[AVAILABLE DATA]:
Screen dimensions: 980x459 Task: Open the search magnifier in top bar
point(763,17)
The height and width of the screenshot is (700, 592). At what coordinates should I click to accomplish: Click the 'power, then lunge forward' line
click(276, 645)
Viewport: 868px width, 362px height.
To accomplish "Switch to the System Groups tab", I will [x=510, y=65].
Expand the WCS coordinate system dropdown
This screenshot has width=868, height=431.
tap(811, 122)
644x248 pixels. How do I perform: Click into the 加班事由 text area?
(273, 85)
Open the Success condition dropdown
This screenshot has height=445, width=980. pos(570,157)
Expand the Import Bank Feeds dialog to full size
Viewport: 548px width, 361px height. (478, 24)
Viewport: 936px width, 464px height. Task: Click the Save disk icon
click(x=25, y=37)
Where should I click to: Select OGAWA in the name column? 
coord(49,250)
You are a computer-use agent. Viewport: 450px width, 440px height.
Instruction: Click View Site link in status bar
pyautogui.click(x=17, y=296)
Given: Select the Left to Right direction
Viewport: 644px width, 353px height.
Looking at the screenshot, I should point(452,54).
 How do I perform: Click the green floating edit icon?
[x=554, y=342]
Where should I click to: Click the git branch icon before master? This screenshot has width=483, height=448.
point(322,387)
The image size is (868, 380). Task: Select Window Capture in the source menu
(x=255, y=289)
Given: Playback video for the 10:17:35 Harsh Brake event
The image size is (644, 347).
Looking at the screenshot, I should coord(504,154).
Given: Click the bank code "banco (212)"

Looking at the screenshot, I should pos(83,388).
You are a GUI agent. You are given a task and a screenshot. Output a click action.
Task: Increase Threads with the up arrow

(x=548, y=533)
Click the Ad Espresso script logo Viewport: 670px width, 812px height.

[WHAT THIS TASK INVOLVES]: Retype every line of the data above exactly.

[RESPONSE]:
Screen dimensions: 980x459 Task: Open the search magnifier in top bar
point(763,17)
The height and width of the screenshot is (700, 592). At what coordinates should I click to accomplish: Click the 'power, then lunge forward' line
click(276, 645)
Viewport: 868px width, 362px height.
To accomplish "Switch to the System Groups tab", I will [x=510, y=65].
Expand the WCS coordinate system dropdown
This screenshot has width=868, height=431.
tap(811, 122)
644x248 pixels. How do I perform: Click into the 加班事由 text area?
(273, 85)
Open the Success condition dropdown
This screenshot has height=445, width=980. pos(570,157)
Expand the Import Bank Feeds dialog to full size
Viewport: 548px width, 361px height. (478, 24)
Viewport: 936px width, 464px height. Task: Click the Save disk icon
click(x=25, y=37)
Where should I click to: Select OGAWA in the name column? 
coord(49,250)
You are a computer-use agent. Viewport: 450px width, 440px height.
Instruction: Click View Site link in status bar
pyautogui.click(x=17, y=296)
Given: Select the Left to Right direction
Viewport: 644px width, 353px height.
Looking at the screenshot, I should point(452,54).
 How do I perform: Click the green floating edit icon?
[x=554, y=342]
Where should I click to: Click the git branch icon before master? This screenshot has width=483, height=448.
point(322,387)
The image size is (868, 380). Task: Select Window Capture in the source menu
(x=255, y=289)
Given: Playback video for the 10:17:35 Harsh Brake event
The image size is (644, 347).
Looking at the screenshot, I should coord(504,154).
Given: Click the bank code "banco (212)"

Looking at the screenshot, I should pos(83,388).
You are a GUI agent. You are given a task and a screenshot. Output a click action.
Task: Increase Threads with the up arrow

(x=548, y=533)
Click the Ad Espresso script logo Viewport: 670px width, 812px height.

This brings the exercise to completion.